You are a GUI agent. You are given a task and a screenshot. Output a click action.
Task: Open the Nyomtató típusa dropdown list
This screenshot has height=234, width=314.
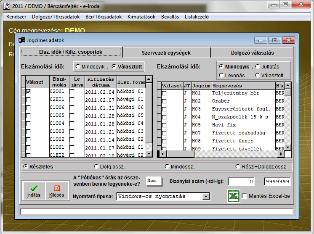pos(206,196)
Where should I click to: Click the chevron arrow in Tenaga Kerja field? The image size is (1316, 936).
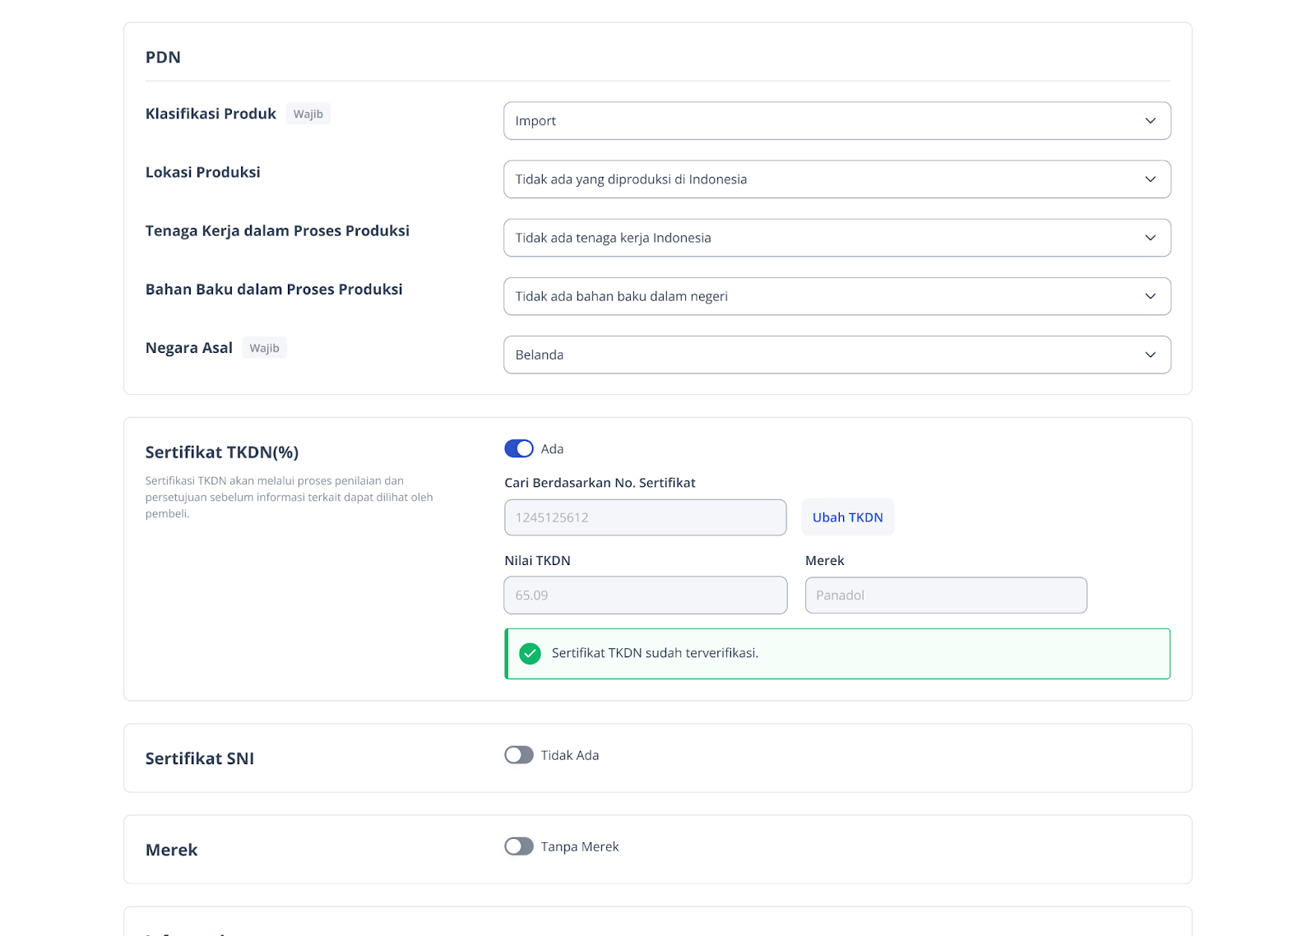(1150, 238)
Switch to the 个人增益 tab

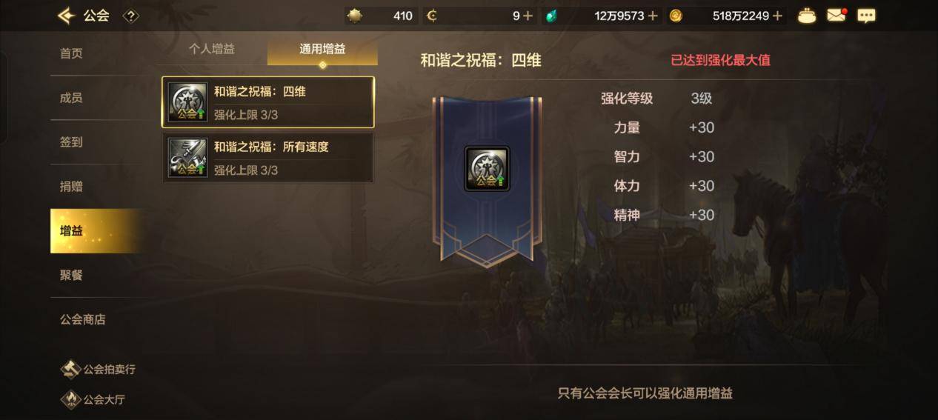(212, 49)
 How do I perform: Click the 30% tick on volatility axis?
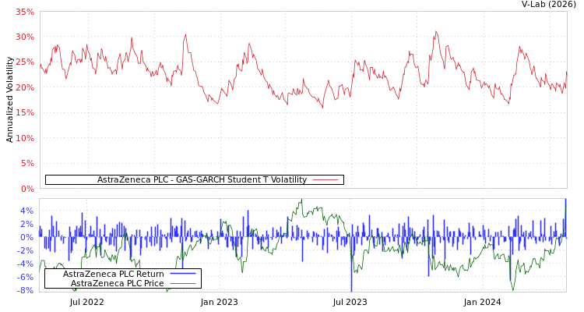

------------------------

> **TASK STATEMENT**
Across the whole listing above, repeat each line exactly and leave out the images.

> **THE COMPLETED TASK**
You are a GUI agent. You are given a task and a screenshot. Output a click action.
Task: Open the Nyomtató típusa dropdown list
This screenshot has height=234, width=314.
pos(206,196)
Where should I click to: Click the chevron arrow in Tenaga Kerja field? The image size is (1316, 936).
(1150, 238)
Switch to the 个人增益 tab

(212, 49)
 How do I perform: Click the 30% tick on volatility axis?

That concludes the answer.